By Madhavi Pundit, Priscille Villanueva

Based on a case study in Indonesia, these charts illustrate how privacy-compliant human mobility data – such as mobile phone and GPS information – can provide rapid information to understand the impact of a disaster and how best to respond.

 In the aftermath of a disaster, access to relevant, high quality and timely information can greatly enhance the speed of emergency response by agencies and the effectiveness of government policies. The rise of signals and sensing capabilities, such as through privacy-compliant cell phone and GPS data can provide rich and rapid information about human location, activity and mobility. In a disaster recovery context, analytics based on mobility data can underpin socio-economic impact analysis.

Aggregated and anonymous mobility data provides insights on hotspots and movement patterns at a particular time. When combined with information on infrastructure such as major hospitals, airports, universities, shipping ports and commercial centers, we get a detailed picture of areas of significant activity.

Take the example of a 6.5 magnitude earthquake that struck Maluku Island, Indonesia, on 26 September 2019, with the epicenter located about 40 kilometers northeast of the capital city Ambon. In addition to deaths and injuries, reports suggest that over 170,000 people were displaced and that there was extensive damage to public facilities, houses and other infrastructure.

 By tracking activity over time, we can understand how people use an area during and after a disaster, compared to a pre-disaster baseline.
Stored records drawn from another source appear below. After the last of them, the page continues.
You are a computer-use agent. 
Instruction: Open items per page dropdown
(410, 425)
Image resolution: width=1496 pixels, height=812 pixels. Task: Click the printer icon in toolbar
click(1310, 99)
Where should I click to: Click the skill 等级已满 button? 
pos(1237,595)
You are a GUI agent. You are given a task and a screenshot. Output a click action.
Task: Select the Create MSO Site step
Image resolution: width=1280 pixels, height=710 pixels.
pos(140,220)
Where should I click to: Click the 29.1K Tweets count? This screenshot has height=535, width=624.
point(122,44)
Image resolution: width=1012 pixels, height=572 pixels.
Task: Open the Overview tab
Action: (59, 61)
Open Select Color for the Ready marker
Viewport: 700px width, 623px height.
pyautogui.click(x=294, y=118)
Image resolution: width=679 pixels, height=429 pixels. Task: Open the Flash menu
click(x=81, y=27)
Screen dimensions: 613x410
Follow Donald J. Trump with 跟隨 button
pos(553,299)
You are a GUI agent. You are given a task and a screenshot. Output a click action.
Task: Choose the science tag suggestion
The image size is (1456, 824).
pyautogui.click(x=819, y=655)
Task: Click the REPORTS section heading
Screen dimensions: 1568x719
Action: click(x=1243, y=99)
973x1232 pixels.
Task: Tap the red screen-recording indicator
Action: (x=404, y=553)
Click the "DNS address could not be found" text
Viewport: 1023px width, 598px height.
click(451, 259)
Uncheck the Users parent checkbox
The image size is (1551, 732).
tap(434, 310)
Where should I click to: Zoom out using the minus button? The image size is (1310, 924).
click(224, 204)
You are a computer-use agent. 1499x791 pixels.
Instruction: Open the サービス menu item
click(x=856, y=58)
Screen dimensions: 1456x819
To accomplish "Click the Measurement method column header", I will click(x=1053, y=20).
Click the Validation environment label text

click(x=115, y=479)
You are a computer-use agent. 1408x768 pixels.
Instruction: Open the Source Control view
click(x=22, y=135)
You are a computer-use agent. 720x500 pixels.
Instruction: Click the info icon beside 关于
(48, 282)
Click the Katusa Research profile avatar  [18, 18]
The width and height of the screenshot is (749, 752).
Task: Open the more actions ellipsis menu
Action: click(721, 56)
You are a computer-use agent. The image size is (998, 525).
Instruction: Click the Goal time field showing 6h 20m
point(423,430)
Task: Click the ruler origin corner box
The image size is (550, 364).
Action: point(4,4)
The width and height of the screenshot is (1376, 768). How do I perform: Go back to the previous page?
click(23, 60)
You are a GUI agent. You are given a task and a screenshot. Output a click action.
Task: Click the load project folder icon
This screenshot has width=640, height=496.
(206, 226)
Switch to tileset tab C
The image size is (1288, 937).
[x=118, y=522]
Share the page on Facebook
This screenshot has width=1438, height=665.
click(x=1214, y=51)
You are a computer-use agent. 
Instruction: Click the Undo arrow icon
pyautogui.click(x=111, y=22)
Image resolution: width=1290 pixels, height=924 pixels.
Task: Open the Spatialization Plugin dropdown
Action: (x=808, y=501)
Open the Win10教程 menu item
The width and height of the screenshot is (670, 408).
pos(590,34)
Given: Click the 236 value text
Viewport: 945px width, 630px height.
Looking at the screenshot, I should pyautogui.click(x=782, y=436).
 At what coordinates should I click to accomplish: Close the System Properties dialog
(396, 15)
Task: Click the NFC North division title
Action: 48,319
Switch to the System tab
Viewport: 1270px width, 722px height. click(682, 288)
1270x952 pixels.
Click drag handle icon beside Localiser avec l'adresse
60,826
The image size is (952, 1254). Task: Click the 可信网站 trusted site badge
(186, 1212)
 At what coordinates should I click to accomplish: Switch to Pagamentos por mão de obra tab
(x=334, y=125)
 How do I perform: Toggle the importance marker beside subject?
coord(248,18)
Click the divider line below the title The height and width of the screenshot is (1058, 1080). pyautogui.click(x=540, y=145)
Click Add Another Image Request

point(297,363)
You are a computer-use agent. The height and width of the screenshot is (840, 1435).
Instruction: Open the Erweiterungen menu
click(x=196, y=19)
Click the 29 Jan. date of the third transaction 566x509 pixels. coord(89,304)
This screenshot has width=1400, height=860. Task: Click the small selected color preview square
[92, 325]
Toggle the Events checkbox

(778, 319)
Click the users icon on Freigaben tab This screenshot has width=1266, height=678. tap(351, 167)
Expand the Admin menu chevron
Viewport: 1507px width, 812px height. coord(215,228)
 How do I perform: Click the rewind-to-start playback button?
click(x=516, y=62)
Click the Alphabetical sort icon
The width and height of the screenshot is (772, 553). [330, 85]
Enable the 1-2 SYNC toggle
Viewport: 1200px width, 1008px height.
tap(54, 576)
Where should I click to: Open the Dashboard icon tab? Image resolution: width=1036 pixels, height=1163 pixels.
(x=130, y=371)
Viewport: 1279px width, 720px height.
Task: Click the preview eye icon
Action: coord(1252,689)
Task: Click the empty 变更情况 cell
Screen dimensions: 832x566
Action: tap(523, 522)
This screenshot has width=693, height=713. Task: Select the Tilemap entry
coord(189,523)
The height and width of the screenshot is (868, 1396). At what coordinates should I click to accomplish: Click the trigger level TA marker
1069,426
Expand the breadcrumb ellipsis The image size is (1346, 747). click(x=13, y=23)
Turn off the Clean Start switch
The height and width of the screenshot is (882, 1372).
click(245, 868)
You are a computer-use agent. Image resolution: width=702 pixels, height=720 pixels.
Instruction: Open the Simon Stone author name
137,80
Mobility data showed a significant drop in human activity within a 10 km radius from the epicenter on the day of the earthquake and a low activity profile in the following days.

Whereas activity profile within the 50 km radius appeared to increase on the day of the earthquake and the subsequent days. This can provide information on displacement, relocation, services disruption, and relief measures needed.

 

Within 30-40 km from the epicenter, activity in commercial centers and ports in Ambon Island were disrupted, with an activity index falling by 7 percentage points four days after the earthquake compared to the yearly average. The decline conveys significant economic losses.

On the other hand, activity in airport and industrial areas increased after the event. We could conjecture that industry operations increased to support relief provision. Thus, this kind of information when combined with other indicators over time can be linked to socio-economic conditions, and recovery and resilience patterns in a region.

 

 There is a need for evidence-based support in countries and regions experiencing increasing impacts from disasters. Mobility analysis using GPS datasets enables a greater understanding of the movement and distribution of people than can be found in other methods such as satellite imagery and surveys, and can complement these other datasets.

For disaster response and initial recovery measures, this information can be invaluable and should be further explored.

The information in this blog post is based on the report: Nowcasting and Disasters - Impact-Based Forecasting and Socioeconomic Monitoring.